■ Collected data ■

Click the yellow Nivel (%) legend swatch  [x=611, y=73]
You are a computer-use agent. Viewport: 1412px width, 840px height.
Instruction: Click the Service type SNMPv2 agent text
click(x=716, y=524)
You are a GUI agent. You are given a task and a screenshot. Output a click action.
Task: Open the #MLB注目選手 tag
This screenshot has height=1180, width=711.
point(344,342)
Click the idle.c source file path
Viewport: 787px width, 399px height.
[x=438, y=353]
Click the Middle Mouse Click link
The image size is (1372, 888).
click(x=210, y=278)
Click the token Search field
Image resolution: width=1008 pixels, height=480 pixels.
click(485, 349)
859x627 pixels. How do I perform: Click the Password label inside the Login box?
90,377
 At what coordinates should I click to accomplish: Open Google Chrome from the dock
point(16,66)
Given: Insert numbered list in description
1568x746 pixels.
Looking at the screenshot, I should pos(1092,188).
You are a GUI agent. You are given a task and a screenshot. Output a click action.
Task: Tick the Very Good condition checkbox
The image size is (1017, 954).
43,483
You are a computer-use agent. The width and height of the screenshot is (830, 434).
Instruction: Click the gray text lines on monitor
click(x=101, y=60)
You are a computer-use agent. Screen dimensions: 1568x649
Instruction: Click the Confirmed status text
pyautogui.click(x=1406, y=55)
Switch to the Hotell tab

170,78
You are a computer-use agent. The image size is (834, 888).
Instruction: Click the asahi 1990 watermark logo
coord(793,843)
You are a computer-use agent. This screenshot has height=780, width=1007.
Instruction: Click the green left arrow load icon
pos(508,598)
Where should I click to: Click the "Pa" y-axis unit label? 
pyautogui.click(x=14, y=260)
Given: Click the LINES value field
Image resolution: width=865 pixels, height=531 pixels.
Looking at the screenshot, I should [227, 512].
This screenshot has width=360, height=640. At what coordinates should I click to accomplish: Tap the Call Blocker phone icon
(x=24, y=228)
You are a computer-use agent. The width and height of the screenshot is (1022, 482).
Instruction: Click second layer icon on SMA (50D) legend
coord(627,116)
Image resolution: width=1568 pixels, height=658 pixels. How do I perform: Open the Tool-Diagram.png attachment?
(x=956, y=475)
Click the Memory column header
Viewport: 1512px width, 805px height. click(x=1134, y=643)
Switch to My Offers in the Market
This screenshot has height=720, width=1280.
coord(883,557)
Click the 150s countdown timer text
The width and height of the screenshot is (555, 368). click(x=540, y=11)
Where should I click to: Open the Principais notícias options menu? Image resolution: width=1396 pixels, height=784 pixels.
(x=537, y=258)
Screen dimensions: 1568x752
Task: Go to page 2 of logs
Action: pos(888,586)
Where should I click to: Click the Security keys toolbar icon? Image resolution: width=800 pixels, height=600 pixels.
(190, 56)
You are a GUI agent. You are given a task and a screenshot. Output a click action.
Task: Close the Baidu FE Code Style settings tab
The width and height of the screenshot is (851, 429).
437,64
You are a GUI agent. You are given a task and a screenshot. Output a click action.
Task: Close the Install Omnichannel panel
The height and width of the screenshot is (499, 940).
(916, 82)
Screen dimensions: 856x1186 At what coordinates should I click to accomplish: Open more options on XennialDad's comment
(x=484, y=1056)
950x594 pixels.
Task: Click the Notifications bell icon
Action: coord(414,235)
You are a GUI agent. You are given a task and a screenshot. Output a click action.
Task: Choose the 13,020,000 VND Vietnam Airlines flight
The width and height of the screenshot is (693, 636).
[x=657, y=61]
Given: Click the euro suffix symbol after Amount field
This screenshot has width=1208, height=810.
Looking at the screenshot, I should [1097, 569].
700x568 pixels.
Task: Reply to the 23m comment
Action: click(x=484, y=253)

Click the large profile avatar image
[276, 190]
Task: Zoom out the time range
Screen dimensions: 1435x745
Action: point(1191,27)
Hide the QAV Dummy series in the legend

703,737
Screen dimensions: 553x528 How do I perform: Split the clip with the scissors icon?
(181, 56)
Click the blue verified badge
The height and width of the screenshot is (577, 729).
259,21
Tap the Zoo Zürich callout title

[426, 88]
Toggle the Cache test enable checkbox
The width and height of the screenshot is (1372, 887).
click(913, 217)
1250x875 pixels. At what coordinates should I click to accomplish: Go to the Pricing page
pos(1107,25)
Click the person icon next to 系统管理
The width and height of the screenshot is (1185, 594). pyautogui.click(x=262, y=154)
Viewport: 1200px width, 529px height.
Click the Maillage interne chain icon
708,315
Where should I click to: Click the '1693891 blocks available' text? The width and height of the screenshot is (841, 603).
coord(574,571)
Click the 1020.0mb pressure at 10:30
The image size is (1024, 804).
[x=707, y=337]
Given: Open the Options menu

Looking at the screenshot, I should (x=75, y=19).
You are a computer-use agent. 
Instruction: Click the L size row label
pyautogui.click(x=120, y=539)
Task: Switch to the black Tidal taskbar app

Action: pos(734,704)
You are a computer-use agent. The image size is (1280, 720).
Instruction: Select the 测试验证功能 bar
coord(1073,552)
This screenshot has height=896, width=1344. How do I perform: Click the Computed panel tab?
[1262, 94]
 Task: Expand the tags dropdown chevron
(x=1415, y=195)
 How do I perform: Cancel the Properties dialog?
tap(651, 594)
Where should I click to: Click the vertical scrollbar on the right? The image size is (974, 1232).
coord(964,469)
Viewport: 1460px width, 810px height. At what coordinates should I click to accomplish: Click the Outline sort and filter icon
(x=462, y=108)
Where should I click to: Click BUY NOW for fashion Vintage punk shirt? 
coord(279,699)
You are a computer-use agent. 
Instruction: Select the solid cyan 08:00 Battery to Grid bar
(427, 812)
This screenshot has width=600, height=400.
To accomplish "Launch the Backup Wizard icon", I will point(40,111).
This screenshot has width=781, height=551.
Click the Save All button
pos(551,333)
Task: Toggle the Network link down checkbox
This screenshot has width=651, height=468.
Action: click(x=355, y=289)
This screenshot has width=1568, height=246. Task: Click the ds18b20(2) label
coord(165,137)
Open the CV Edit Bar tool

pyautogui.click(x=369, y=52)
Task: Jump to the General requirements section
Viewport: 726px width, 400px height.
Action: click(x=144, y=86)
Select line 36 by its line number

■ Required action ■
Whenever the string "Close" occurs in a line of the entries above, copy that line.

■ Answer ■
Task: Close the Baidu FE Code Style settings tab
Task: Close the Install Omnichannel panel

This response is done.